Histoires noires et fantasques

Une affaire manquée.

Il savait qu’il ne pourrait tenir longtemps, mais il avait eu le temps de réfléchir et de se préparer avec minutie. Sa résolution était prise, il allait leur montrer à ces crétins, de quoi lui Sam était capable. Tout était prêt jusque dans les moindres détails.

Maintenant il attendait dans le noir. D’un geste sensuel, ses doigts, parcouraient machinalement les arabesques gravées sur la chambre de son fusil. C’était un vieux modèle, auquel il tenait comme à la prunelle de ses yeux. Il actionna deux ou trois fois la culasse comme pour en vérifier le fonctionnement, mais il savait que dans le fond ce n’était pas nécessaire: les pièces du mécanisme, parfaitement huilé, s'emboîtaient à la perfection. Elles produisaient un claquement doux et visqueux qu’il adorait. C’était pour lui une musique qui non seulement chassait son appréhension mais lui procurait un sentiment de puissance proche de la jouissance.

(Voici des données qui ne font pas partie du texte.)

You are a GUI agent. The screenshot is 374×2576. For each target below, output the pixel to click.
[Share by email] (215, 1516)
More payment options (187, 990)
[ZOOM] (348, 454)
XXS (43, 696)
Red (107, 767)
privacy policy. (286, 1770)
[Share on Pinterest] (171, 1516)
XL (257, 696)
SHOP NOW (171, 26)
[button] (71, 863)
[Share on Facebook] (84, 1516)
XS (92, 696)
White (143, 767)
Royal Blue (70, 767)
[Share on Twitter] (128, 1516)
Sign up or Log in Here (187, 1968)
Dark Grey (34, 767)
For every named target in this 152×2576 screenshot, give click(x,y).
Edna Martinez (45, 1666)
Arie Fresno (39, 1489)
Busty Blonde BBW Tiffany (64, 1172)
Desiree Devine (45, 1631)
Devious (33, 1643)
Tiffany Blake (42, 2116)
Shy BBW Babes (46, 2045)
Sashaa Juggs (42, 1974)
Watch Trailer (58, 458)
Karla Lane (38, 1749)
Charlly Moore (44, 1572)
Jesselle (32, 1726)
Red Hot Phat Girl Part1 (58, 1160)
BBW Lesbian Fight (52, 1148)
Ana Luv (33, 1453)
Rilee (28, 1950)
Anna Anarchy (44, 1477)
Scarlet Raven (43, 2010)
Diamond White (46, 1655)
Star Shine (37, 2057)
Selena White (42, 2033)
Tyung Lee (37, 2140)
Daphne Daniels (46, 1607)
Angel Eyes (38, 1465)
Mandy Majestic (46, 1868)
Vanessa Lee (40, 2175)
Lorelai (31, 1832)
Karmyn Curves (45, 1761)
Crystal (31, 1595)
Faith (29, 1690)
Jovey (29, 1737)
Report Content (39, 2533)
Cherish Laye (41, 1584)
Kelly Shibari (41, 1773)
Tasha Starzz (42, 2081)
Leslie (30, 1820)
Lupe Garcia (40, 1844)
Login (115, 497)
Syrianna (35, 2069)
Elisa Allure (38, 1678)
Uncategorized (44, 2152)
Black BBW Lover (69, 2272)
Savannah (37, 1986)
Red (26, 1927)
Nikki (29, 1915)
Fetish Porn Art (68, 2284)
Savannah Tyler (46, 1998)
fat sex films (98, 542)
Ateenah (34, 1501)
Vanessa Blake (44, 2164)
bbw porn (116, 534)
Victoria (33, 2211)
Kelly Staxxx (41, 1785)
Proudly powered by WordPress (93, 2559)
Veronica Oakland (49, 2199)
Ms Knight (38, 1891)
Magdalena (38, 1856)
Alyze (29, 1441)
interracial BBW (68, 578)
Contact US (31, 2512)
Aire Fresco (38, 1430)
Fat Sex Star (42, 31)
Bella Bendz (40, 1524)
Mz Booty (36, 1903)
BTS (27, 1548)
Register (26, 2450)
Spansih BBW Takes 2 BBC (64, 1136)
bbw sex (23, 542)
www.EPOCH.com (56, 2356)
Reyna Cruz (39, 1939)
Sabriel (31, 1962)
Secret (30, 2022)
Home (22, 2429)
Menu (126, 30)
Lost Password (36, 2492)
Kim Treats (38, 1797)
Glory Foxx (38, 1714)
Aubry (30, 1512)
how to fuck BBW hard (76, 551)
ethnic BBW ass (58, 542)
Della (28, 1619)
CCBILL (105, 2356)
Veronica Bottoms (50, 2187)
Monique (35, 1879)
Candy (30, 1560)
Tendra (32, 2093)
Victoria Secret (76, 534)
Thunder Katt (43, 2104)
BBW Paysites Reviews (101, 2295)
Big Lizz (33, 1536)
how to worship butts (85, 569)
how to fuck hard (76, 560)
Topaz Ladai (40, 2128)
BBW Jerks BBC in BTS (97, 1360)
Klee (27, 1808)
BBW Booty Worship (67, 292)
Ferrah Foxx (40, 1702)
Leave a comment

Le temps aurait semblé immobile s’il n’avait été rythmé par le «flop, flop» obsédant des gouttes d’eau qui s'échappaient de l’un des réservoirs et qui tombaient sur un bout de  tôle avec une régularité d’horloge. Il s'aperçut que la sonorité de l’impact n’était pas toujours la même: il se formait une mélodie de trois, non, quatre notes aléatoires, sur lesquelles on eût pu chanter une bonne demi-douzaine de refrains différents. Inconsciemment, avec un sang froid étonnant, Sam se prêtait au jeu sans se laisser distraire pour autant. Tous les sens aux aguets il écoutait et observait  la campagne nocturne à travers l’étroite meurtrière.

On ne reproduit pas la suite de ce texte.